Лейтенант Шутов вышел к украшенному колоннами шумному зданию Московского вокзала, взял билет на уходившую в тот же вечер в столицу «Красную стрелу» и, пока оставалось время, свернул на Невский, к Пассажу, Гостиному двору — хотелось что-нибудь купить жене и сыну: не мог же он вернуться домой после почти полугодового отсутствия с пустыми руками.

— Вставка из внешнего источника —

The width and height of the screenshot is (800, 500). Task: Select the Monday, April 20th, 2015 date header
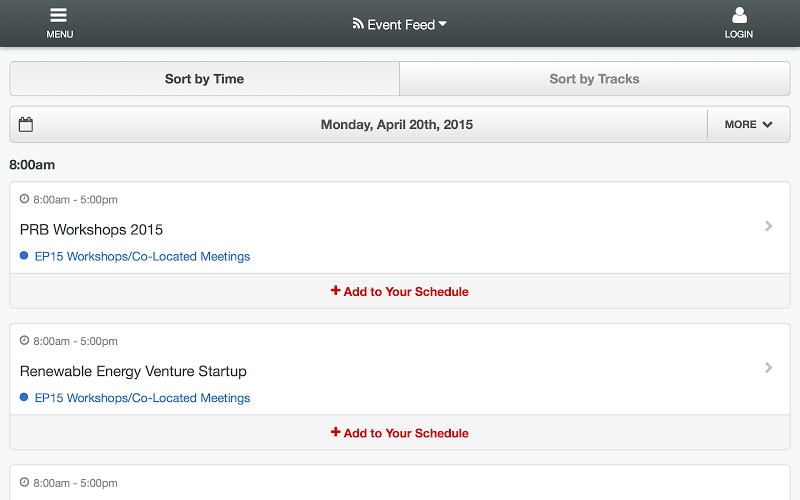click(396, 124)
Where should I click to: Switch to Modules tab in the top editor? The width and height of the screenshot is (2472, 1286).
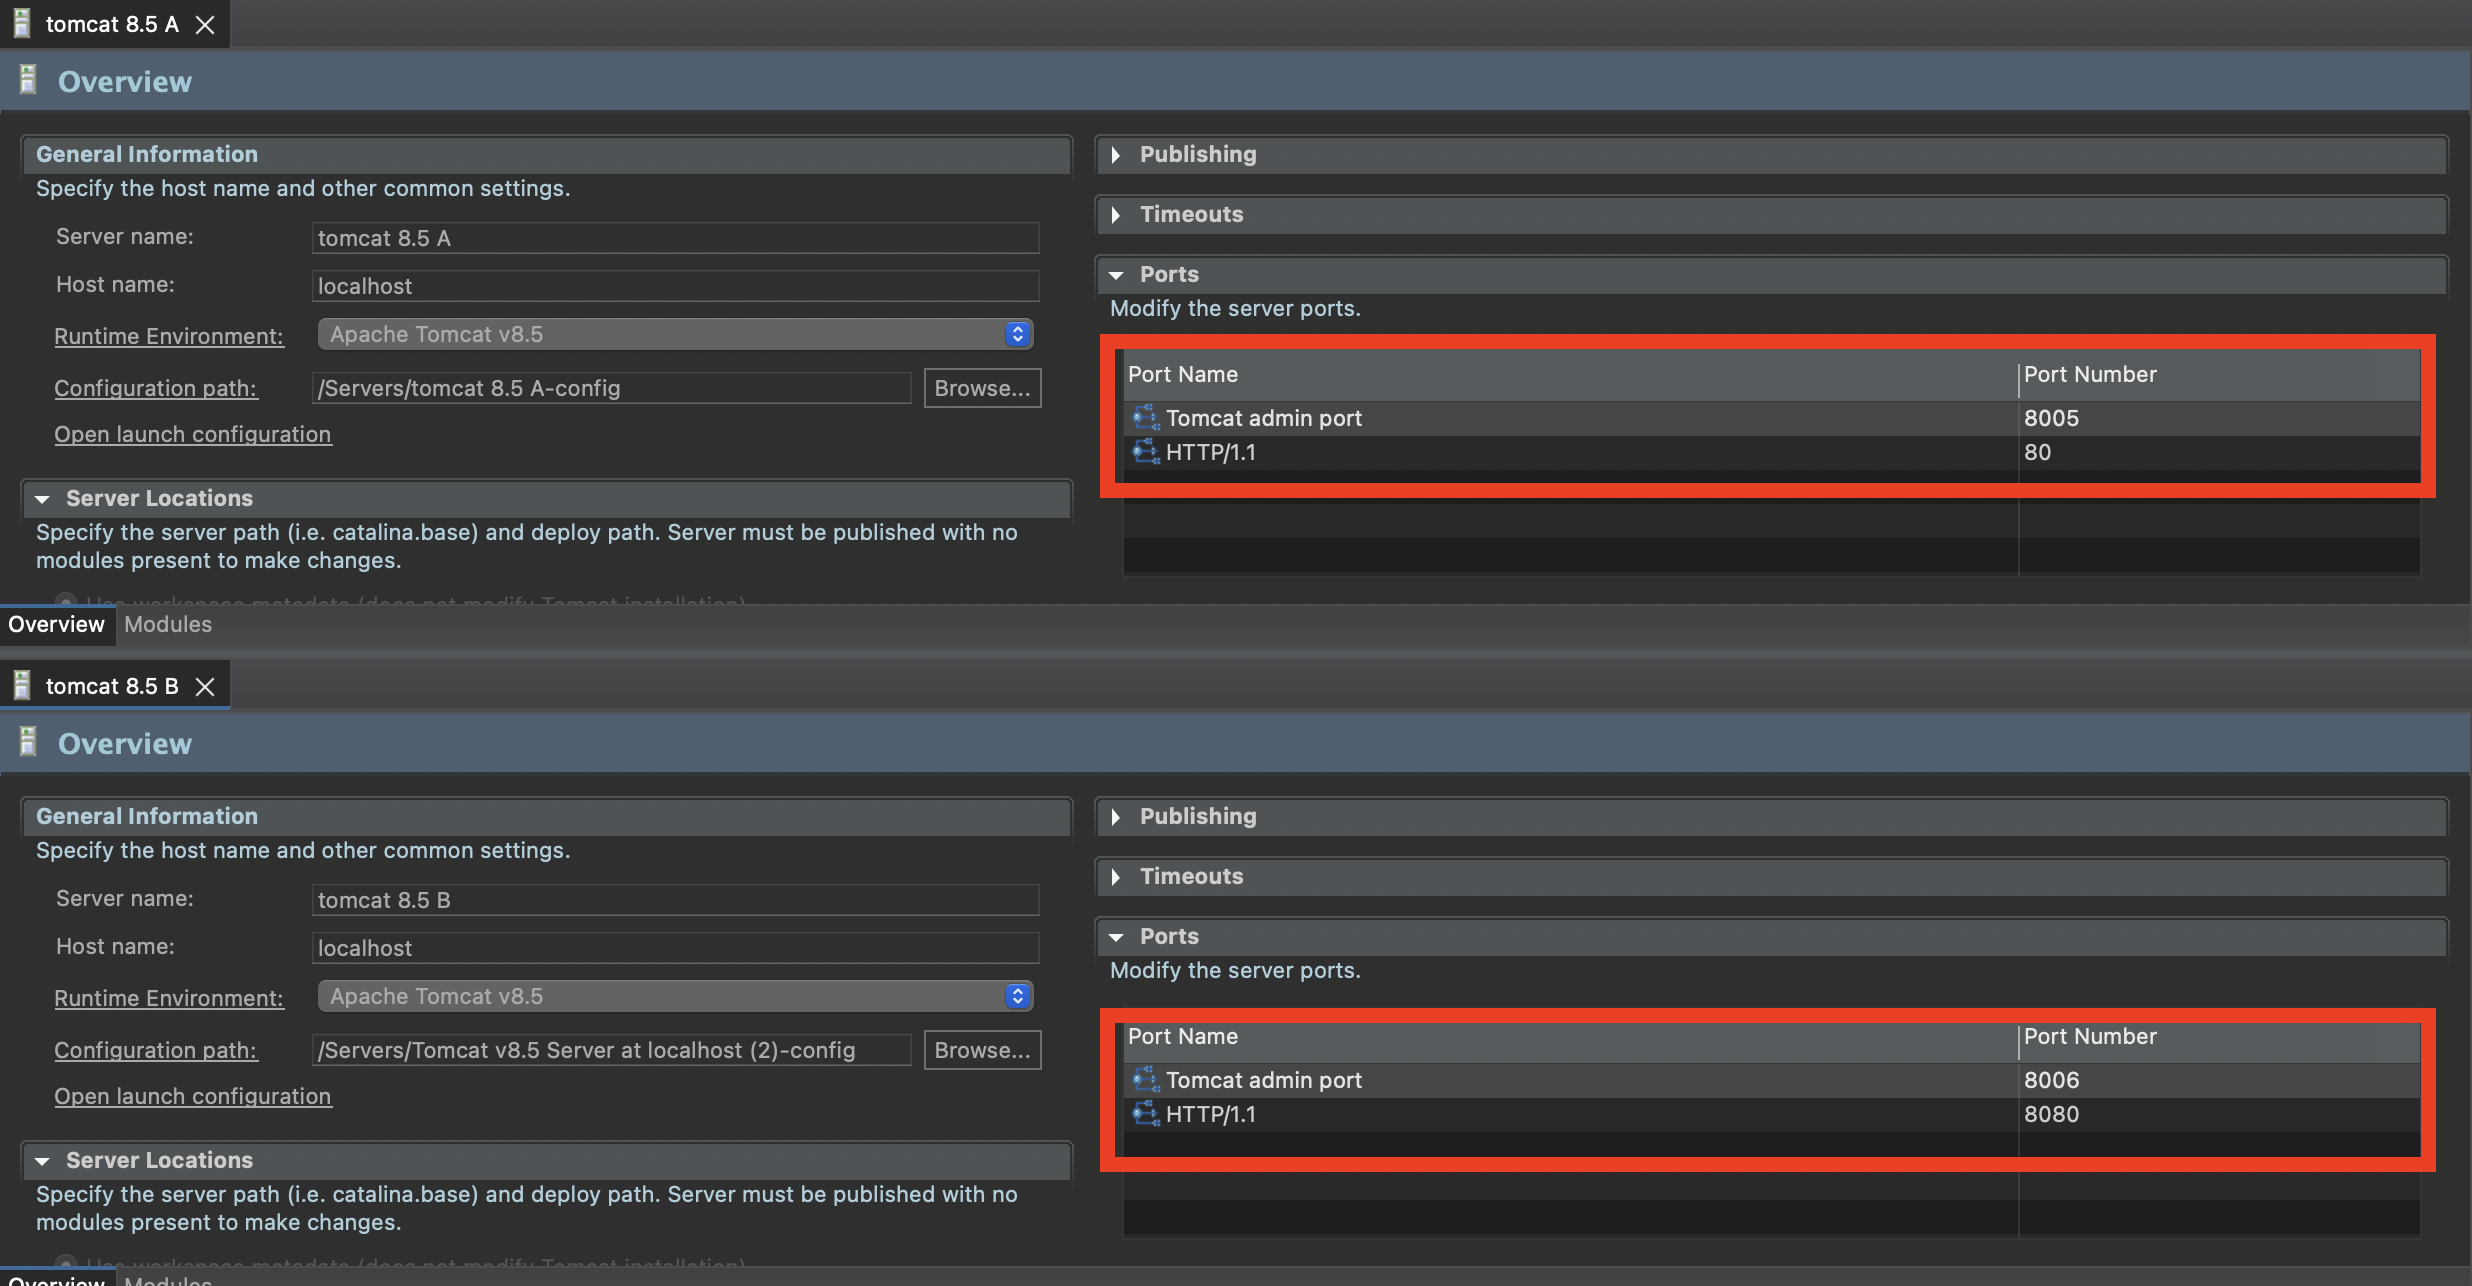tap(168, 624)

А слова секретаря ЦК все вертелись у него в голове, не давали покоя, возвращая мыслями то в бревенчатый родительский дом в рабочем поселке на берегу речки Арзенки, то в бригаду плотников, где он работал на строительстве Горьковского автозавода; переносили на механико-машиностроительный рабфак, где учился до призыва в армию, в Московскую военную школу имени ВЦИК, которую окончил два года назад, получив назначение командиром взвода в 108-й артиллерийский полк Московской Пролетарской стрелковой дивизии. Полк располагался в милой его сердцу, утопающей в зелени яблоневых садов Коломне. Из этого города, где они с Антониной жили в девятиметровой комнатке в квартире на две семьи, память вновь отправляла его в Ленинград, в штаб Северо-Западного фронта, оттуда — в бревенчатую землянку на высоте 65,5, на огневую позицию под Сипрола, в морозную февральскую ночь, под свист осколков и грохот разрывов. Вся его жизнь была подъемом с высоты на высоту, как у многих его сверстников, родившихся перед революцией, выросших в первые, самые трудные годы Советской власти, отдана любимой стране, строящей светлое будущее и защищающей его от врагов. С нею, социалистической отчизной, с ленинской партией, членом которой он стал на фронте, он и будет идти дальше, пока хватит сил.